▶ **Условие задания**
Перепечатайте все записи, приведенные ниже, строка за строкой, не внося никаких изменений.

━━━━━ Список записей ━━━━━

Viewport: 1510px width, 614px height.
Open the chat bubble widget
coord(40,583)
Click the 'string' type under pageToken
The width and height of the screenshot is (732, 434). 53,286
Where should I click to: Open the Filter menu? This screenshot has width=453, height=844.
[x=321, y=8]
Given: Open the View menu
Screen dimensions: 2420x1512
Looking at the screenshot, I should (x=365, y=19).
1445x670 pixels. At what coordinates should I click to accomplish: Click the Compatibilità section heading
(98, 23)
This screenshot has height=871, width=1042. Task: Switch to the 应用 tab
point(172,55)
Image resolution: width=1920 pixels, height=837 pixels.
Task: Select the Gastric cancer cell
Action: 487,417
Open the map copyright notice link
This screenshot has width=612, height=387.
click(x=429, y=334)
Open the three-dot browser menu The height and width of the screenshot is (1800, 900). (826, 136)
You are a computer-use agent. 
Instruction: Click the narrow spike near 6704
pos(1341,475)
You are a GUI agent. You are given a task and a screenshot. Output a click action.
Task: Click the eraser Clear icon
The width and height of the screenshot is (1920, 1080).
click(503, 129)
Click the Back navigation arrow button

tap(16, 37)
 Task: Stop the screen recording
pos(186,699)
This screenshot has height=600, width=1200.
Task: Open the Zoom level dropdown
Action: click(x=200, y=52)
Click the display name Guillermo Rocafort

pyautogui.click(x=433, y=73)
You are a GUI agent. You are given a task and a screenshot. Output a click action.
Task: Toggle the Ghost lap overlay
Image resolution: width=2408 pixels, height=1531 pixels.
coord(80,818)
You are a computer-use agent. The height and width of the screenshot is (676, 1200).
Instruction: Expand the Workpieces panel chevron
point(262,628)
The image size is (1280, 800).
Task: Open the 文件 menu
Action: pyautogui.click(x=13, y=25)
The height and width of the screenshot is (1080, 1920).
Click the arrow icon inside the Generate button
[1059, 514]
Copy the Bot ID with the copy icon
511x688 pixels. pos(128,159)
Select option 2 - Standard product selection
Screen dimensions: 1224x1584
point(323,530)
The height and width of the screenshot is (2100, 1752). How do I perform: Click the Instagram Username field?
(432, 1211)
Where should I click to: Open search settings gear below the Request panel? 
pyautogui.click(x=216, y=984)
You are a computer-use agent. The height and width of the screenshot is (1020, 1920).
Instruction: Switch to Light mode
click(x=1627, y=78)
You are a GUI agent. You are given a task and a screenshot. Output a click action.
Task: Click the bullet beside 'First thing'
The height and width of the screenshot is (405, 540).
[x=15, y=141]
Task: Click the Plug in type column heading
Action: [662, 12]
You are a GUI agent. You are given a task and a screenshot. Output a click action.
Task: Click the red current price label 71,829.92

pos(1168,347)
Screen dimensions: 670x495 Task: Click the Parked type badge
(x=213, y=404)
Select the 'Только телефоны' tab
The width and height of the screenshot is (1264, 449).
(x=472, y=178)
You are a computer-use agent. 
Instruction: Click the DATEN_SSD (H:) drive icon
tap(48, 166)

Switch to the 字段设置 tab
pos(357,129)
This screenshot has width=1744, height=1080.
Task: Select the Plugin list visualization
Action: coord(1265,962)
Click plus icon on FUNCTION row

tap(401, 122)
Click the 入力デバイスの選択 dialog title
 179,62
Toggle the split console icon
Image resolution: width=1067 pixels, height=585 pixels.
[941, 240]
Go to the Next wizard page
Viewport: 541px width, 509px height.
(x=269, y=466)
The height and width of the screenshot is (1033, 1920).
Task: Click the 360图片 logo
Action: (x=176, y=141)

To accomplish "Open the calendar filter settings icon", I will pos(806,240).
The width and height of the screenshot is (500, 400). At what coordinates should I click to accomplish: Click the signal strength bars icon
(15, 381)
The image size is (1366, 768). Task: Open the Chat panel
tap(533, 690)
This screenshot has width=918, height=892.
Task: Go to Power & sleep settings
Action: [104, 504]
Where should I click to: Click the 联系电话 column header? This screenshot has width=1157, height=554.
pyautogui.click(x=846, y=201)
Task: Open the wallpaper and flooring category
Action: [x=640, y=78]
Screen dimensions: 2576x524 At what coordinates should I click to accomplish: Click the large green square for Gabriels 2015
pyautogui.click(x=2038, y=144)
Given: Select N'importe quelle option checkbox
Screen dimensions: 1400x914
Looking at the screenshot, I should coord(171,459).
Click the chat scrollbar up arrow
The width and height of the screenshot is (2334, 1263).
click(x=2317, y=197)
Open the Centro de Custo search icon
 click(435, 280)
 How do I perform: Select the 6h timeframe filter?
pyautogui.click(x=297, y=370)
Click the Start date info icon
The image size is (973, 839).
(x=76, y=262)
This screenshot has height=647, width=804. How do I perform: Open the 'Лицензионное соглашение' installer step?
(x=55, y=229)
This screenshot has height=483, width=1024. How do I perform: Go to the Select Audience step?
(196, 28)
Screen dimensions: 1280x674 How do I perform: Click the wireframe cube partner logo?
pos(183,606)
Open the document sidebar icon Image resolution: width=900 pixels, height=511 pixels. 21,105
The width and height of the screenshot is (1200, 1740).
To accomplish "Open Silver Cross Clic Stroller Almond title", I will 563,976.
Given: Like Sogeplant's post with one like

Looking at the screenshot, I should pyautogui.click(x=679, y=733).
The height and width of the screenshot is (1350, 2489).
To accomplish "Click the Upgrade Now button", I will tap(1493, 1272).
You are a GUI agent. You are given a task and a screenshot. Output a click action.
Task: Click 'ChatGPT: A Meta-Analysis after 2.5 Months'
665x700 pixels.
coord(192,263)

━━━━━

▶ **Письменное решение**
Viewport: 1510px width, 614px height.
Open the chat bubble widget
coord(40,583)
Click the 'string' type under pageToken
The width and height of the screenshot is (732, 434). 53,286
Where should I click to: Open the Filter menu? This screenshot has width=453, height=844.
[x=321, y=8]
Given: Open the View menu
Screen dimensions: 2420x1512
Looking at the screenshot, I should (x=365, y=19).
1445x670 pixels. At what coordinates should I click to accomplish: Click the Compatibilità section heading
(98, 23)
This screenshot has height=871, width=1042. Task: Switch to the 应用 tab
point(172,55)
Image resolution: width=1920 pixels, height=837 pixels.
Task: Select the Gastric cancer cell
Action: 487,417
Open the map copyright notice link
This screenshot has width=612, height=387.
click(x=429, y=334)
Open the three-dot browser menu The height and width of the screenshot is (1800, 900). (826, 136)
You are a computer-use agent. 
Instruction: Click the narrow spike near 6704
pos(1341,475)
You are a GUI agent. You are given a task and a screenshot. Output a click action.
Task: Click the eraser Clear icon
The width and height of the screenshot is (1920, 1080).
click(503, 129)
Click the Back navigation arrow button

tap(16, 37)
 Task: Stop the screen recording
pos(186,699)
This screenshot has height=600, width=1200.
Task: Open the Zoom level dropdown
Action: click(x=200, y=52)
Click the display name Guillermo Rocafort

pyautogui.click(x=433, y=73)
You are a GUI agent. You are given a task and a screenshot. Output a click action.
Task: Toggle the Ghost lap overlay
Image resolution: width=2408 pixels, height=1531 pixels.
coord(80,818)
You are a computer-use agent. The height and width of the screenshot is (676, 1200).
Instruction: Expand the Workpieces panel chevron
point(262,628)
The image size is (1280, 800).
Task: Open the 文件 menu
Action: pyautogui.click(x=13, y=25)
The height and width of the screenshot is (1080, 1920).
Click the arrow icon inside the Generate button
[1059, 514]
Copy the Bot ID with the copy icon
511x688 pixels. pos(128,159)
Select option 2 - Standard product selection
Screen dimensions: 1224x1584
point(323,530)
The height and width of the screenshot is (2100, 1752). How do I perform: Click the Instagram Username field?
(432, 1211)
Where should I click to: Open search settings gear below the Request panel? 
pyautogui.click(x=216, y=984)
You are a computer-use agent. The height and width of the screenshot is (1020, 1920).
Instruction: Switch to Light mode
click(x=1627, y=78)
You are a GUI agent. You are given a task and a screenshot. Output a click action.
Task: Click the bullet beside 'First thing'
The height and width of the screenshot is (405, 540).
[x=15, y=141]
Task: Click the Plug in type column heading
Action: [662, 12]
You are a GUI agent. You are given a task and a screenshot. Output a click action.
Task: Click the red current price label 71,829.92

pos(1168,347)
Screen dimensions: 670x495 Task: Click the Parked type badge
(x=213, y=404)
Select the 'Только телефоны' tab
The width and height of the screenshot is (1264, 449).
(x=472, y=178)
You are a computer-use agent. 
Instruction: Click the DATEN_SSD (H:) drive icon
tap(48, 166)

Switch to the 字段设置 tab
pos(357,129)
This screenshot has width=1744, height=1080.
Task: Select the Plugin list visualization
Action: coord(1265,962)
Click plus icon on FUNCTION row

tap(401, 122)
Click the 入力デバイスの選択 dialog title
 179,62
Toggle the split console icon
Image resolution: width=1067 pixels, height=585 pixels.
[941, 240]
Go to the Next wizard page
Viewport: 541px width, 509px height.
(x=269, y=466)
The height and width of the screenshot is (1033, 1920).
Task: Click the 360图片 logo
Action: (x=176, y=141)

To accomplish "Open the calendar filter settings icon", I will pos(806,240).
The width and height of the screenshot is (500, 400). At what coordinates should I click to accomplish: Click the signal strength bars icon
(15, 381)
The image size is (1366, 768). Task: Open the Chat panel
tap(533, 690)
This screenshot has width=918, height=892.
Task: Go to Power & sleep settings
Action: [104, 504]
Where should I click to: Click the 联系电话 column header? This screenshot has width=1157, height=554.
pyautogui.click(x=846, y=201)
Task: Open the wallpaper and flooring category
Action: [x=640, y=78]
Screen dimensions: 2576x524 At what coordinates should I click to accomplish: Click the large green square for Gabriels 2015
pyautogui.click(x=2038, y=144)
Given: Select N'importe quelle option checkbox
Screen dimensions: 1400x914
Looking at the screenshot, I should coord(171,459).
Click the chat scrollbar up arrow
The width and height of the screenshot is (2334, 1263).
click(x=2317, y=197)
Open the Centro de Custo search icon
 click(435, 280)
 How do I perform: Select the 6h timeframe filter?
pyautogui.click(x=297, y=370)
Click the Start date info icon
The image size is (973, 839).
(x=76, y=262)
This screenshot has height=647, width=804. How do I perform: Open the 'Лицензионное соглашение' installer step?
(x=55, y=229)
This screenshot has height=483, width=1024. How do I perform: Go to the Select Audience step?
(196, 28)
Screen dimensions: 1280x674 How do I perform: Click the wireframe cube partner logo?
pos(183,606)
Open the document sidebar icon Image resolution: width=900 pixels, height=511 pixels. 21,105
The width and height of the screenshot is (1200, 1740).
To accomplish "Open Silver Cross Clic Stroller Almond title", I will 563,976.
Given: Like Sogeplant's post with one like

Looking at the screenshot, I should pyautogui.click(x=679, y=733).
The height and width of the screenshot is (1350, 2489).
To accomplish "Click the Upgrade Now button", I will tap(1493, 1272).
You are a GUI agent. You are given a task and a screenshot. Output a click action.
Task: Click 'ChatGPT: A Meta-Analysis after 2.5 Months'
665x700 pixels.
coord(192,263)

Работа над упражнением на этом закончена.